Ernesto Obliges, Oil Falls, Wall Street Smiles
Last year oil and gas producing areas in the Gulf of Mexico were damaged by hurricane Katrina. This year, the fears are similar. The likely culprit this year was tropical Storm Ernesto. However, Ernesto has changed direction and veered away from the Gulf, thus bringing down the oil prices by more than $2 a barrel.
Ernesto is expected to hit Florida's southern tip on August 30 and then move along the Atlantic coast, missing fields located in the western and central Gulf. Rick Mueller, an analyst with Energy Security Analysis Inc. in Wakefield, Massachusetts said, ``It doesn't look like Ernesto will have much of an impact on production….The track of Ernesto might be bad for Florida but it's good for the oil industry.''
Big oil companies heaved a sigh of relief as looming Ernesto turned away from the region which is still scarred by last year's storms.
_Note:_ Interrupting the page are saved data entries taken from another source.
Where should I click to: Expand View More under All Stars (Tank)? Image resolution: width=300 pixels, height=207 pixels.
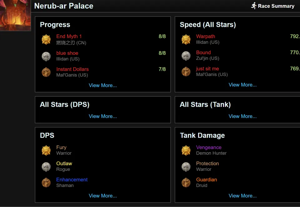pyautogui.click(x=243, y=116)
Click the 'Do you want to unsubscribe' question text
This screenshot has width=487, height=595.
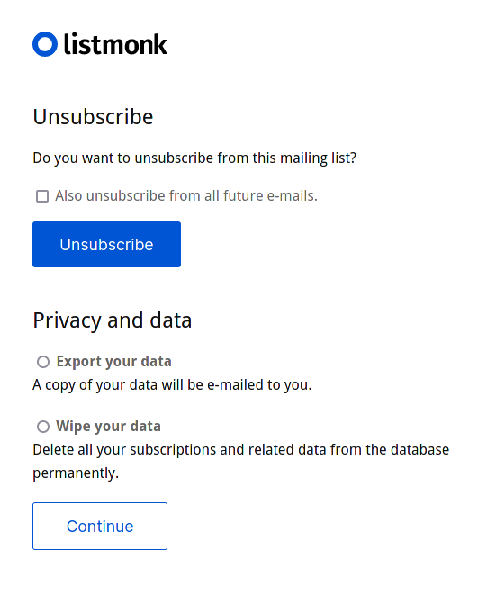(194, 158)
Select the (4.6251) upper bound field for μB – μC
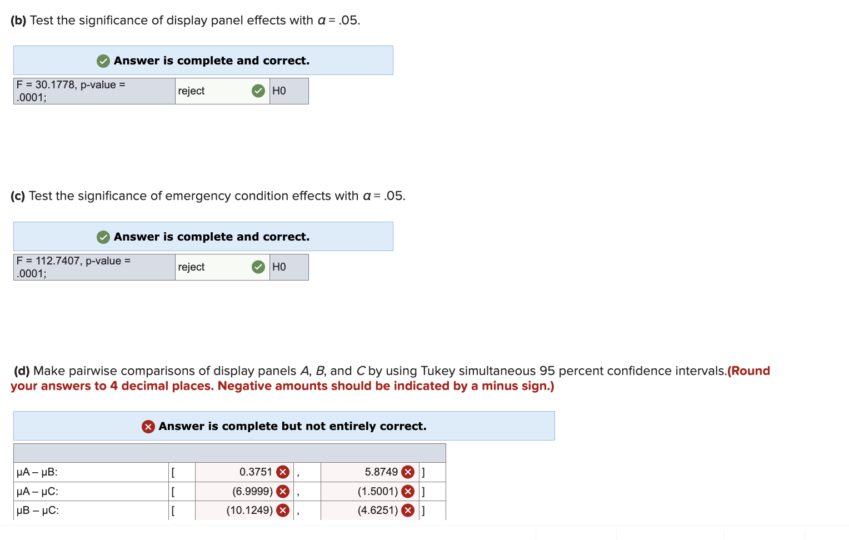Screen dimensions: 849x540 [361, 510]
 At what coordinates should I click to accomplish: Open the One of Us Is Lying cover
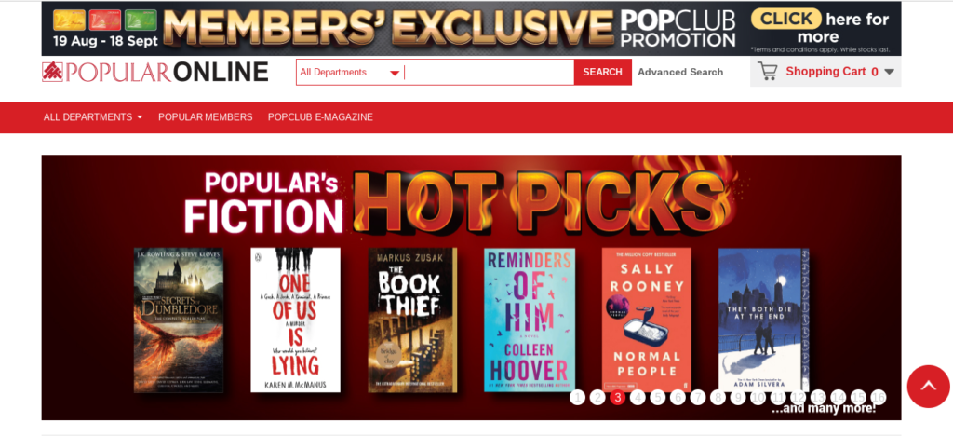tap(295, 320)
Shell Oil Co and Chevron Corp. which had evacuated more than a thousand workers from their deep sea operations were now considering returning the crews soon.
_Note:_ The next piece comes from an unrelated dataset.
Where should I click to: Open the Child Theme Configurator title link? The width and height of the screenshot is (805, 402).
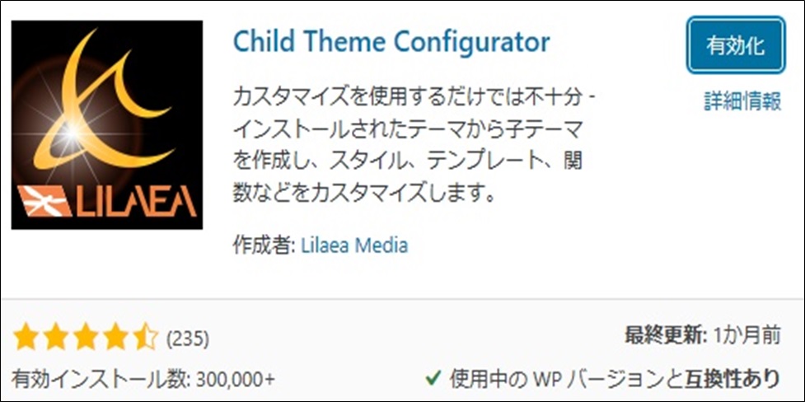pyautogui.click(x=391, y=41)
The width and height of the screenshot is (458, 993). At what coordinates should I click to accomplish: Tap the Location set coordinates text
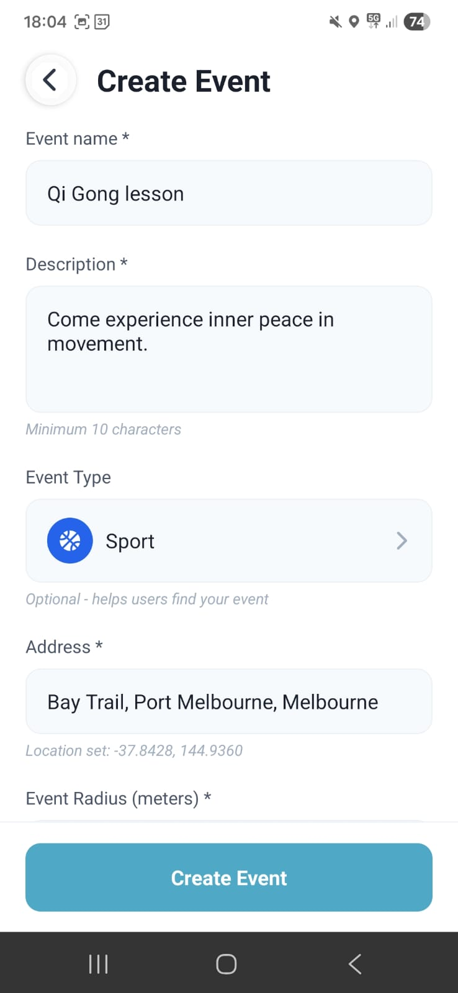click(x=134, y=750)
Meanwhile, Wall Street rebounded as energy prices fell. The Standard & Poor’s 500 rose 0.52%, to 1,301.78. Other stock indicators also advanced. The Dow headed north to reach 11,352.01.The NASDAQ composite index, also on a high, picked up 0.95%, to touch 2,160.70.
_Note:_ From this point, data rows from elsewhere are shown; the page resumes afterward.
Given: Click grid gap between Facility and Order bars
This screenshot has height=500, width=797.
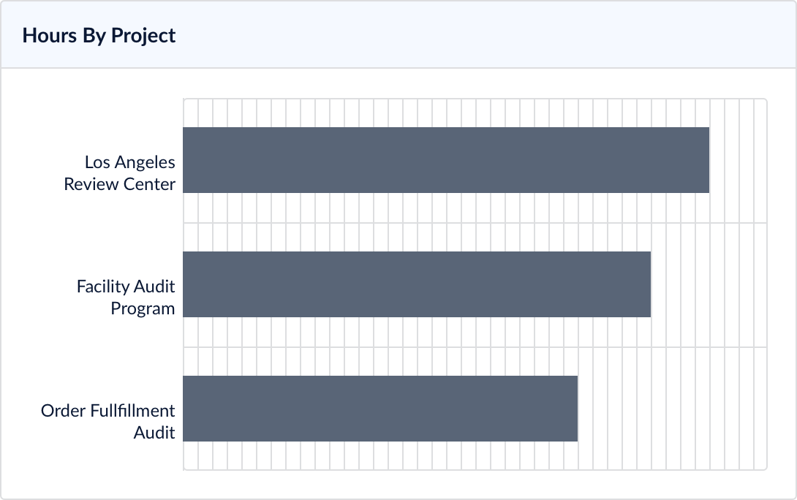Looking at the screenshot, I should [474, 346].
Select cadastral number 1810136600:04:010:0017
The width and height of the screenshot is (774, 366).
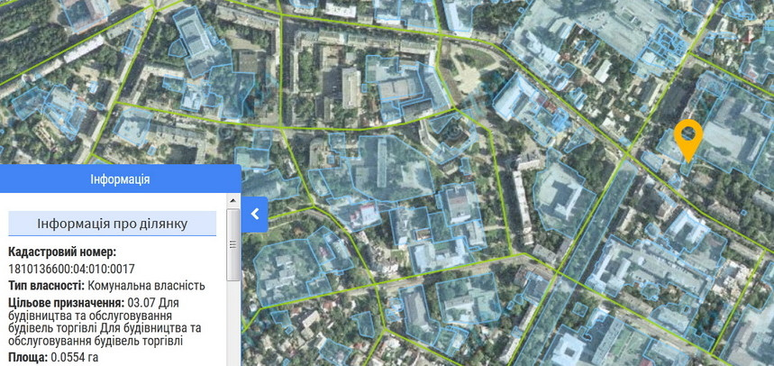click(x=71, y=269)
Buyers moved back into transport stocks, which had fallen for seven straight weeks. Oil companies, which benefit from higher prices if crude supplies are disrupted, dipped. Exxon Mobil Corp., the world's largest oil company, dropped 34 cents to $70.09, while British Petroleum PLC shed 16 cents to $68.16. Royal Dutch Shell fell 5 cents to $73.14.
Prices of oil rose last week on concern that Ernesto would follow the path of Katrina which had lead to shutting down of 95 percent of offshore output, toppled offshore platforms, destroyed undersea pipelines and had flooded coastal refineries last year. With all such fears dispelled, Oil prices dropped nearly 3 percent on Monday.